"Hailey, are you on drugs? What are you talking about? And why are you here? It's 2 in the morning." He answered groggily, not bothering to take interest in what I had just asked him. Typical.

"I don't care, Jacob. Answer my damn question. I know you said it was Justin but I don't believe you one bit. You are the only one capable of orchestrating such thing. So, spill or I swear to god, I'll call the cops and have you arrested for trespassing." Didn't even think twice on what I had just said. I just needed answers. That's all I want. But will it do me justice?

"You're going to call the cops on me for something that happened weeks ago? I could call the cops on you for public disturbance right now." Oh my god, why have I said that? He was right. But still he did not take interest in my questions. It's like he was intentionally dodging it. It was wearing my patience thin.

"Get inside if you want the answers you've been asking." So, I did and let myself feel comfortable as if it was my own home because Jacob has been my best friend for so long, I even have a bedroom here. I know the place like I know my own house.

"So? What are you waiting for? Speak." I demanded. He sighed and looked around. I was pretty sure his parents aren't home because they are always on business trips, leaving Jacob the whole house to his self. He told me it sucked because he was alone and an only child that's why I sometimes spend my time here with him.

He ran up the stairs and left me all alone in the living room. A train of thoughts entered my mind -- would I handle the truth? would I still accept Jacob? what would happen then?

But apparently it was interrupted by my grumbling stomach. I forgot I haven't eaten dinner and I'm so starved. I opened the fridge and saw mac and cheese. I heated it on the oven and ate it.

Jacob still hasn't come down. What the? Are we playing hide and go seek? What grade are we in? first? I heavily sighed and went after him in his bedroom.

As I opened the door, he was sitting on his bed, looking frazzled. It was the first time I ever saw Jacob like this. I didn't know what he was thinking or planning on doing. He just sat silently, not acknowledging my existence.

"Look, okay. Here's the truth. I didn't know how to tell you. When you first told me you received a CD from someone, I should've told right away but it would ruin the essence of it. I know I should've told you from the beginning. It was really hard to keep this from you. I was not certain of what I am feeling or what your reaction will me. I'm so sorry." I felt so numb, I couldn't bring myself to move an inch. This was a revelation, a revelation I have been waiting for a long time.

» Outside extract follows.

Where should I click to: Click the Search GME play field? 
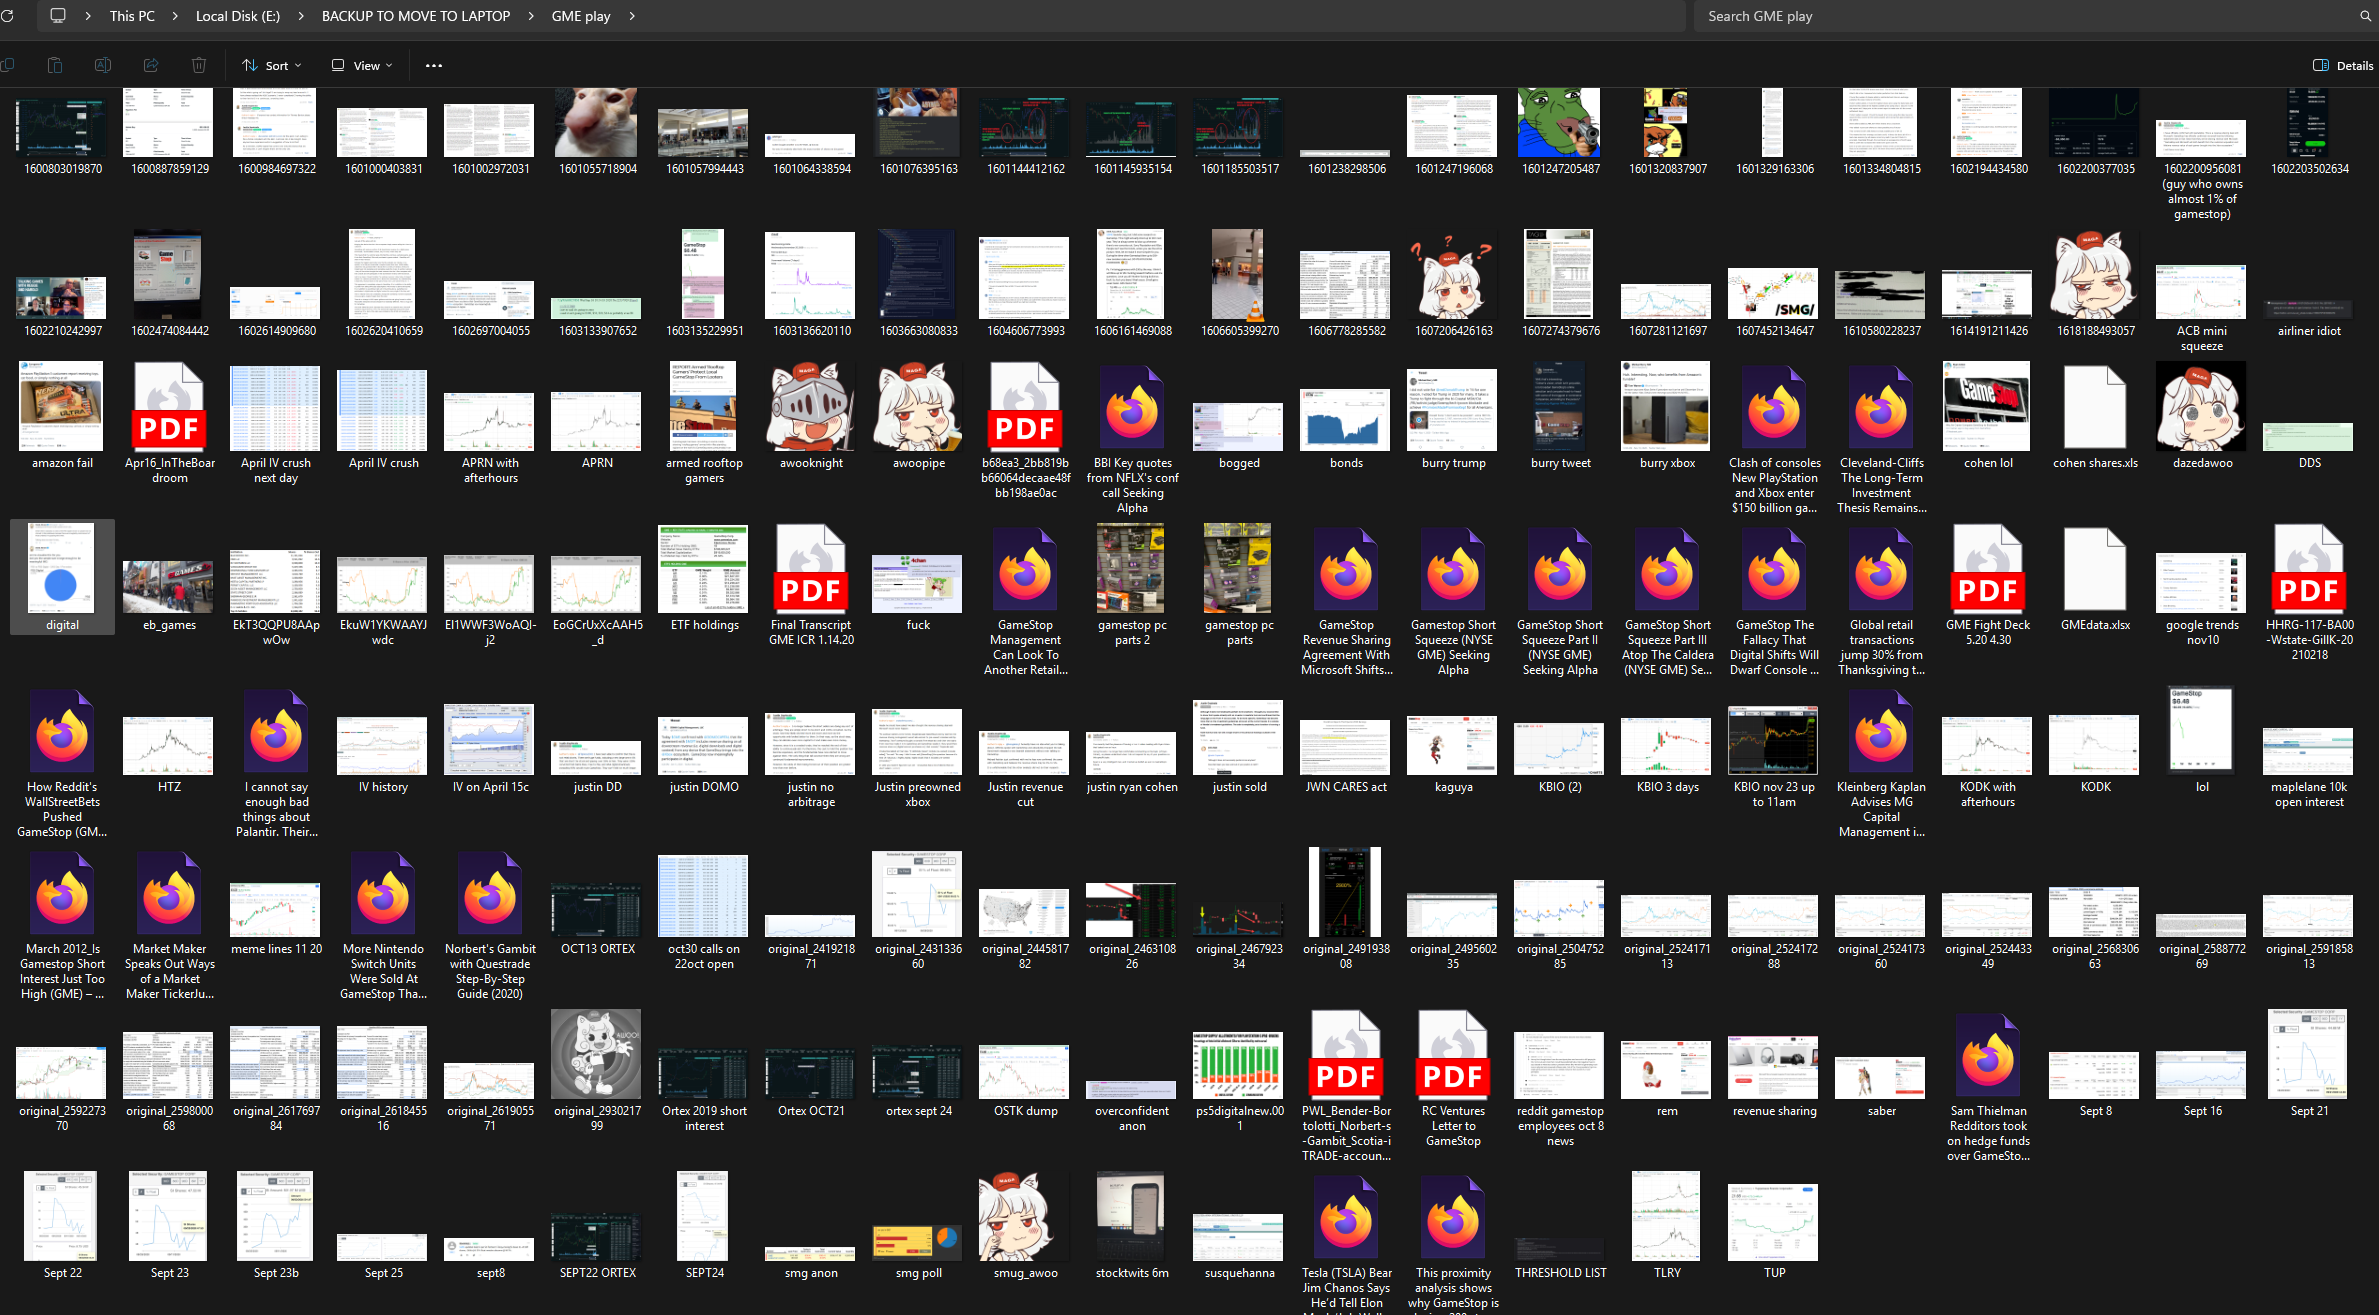click(x=2030, y=16)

"Please tell me this you're not kidding this time." He moved a side and I saw everything I have ever wanted. It was on his desktop, recordings that were on the CD.

I looked at him and ran away.  This was too much to take in.

****

I drove my car to school like a zombie. I had a total of about a half an hour of sleep due to what transpired between me and Jacob. It wasn't easy to take it all in.

I checked my rear view mirror and stared at my reflection for a while. I look like a mess. No concealer or hairspray could fix this. I haven't even showered because I didn't want to go to school, but mom forced me to. Seeing Jacob is so much dreading.

But I have to suck it all in and put up a strong front or else people will start to question.

I got out of my car and walked inside. As usual, people said hi's and although I wasn't in the mood, I still offered them smiles. I wasn't that mean. Upon arriving on my locker, Daniel was waiting for me. I completely forgot of him. Since when did my life turn into such a soap opera?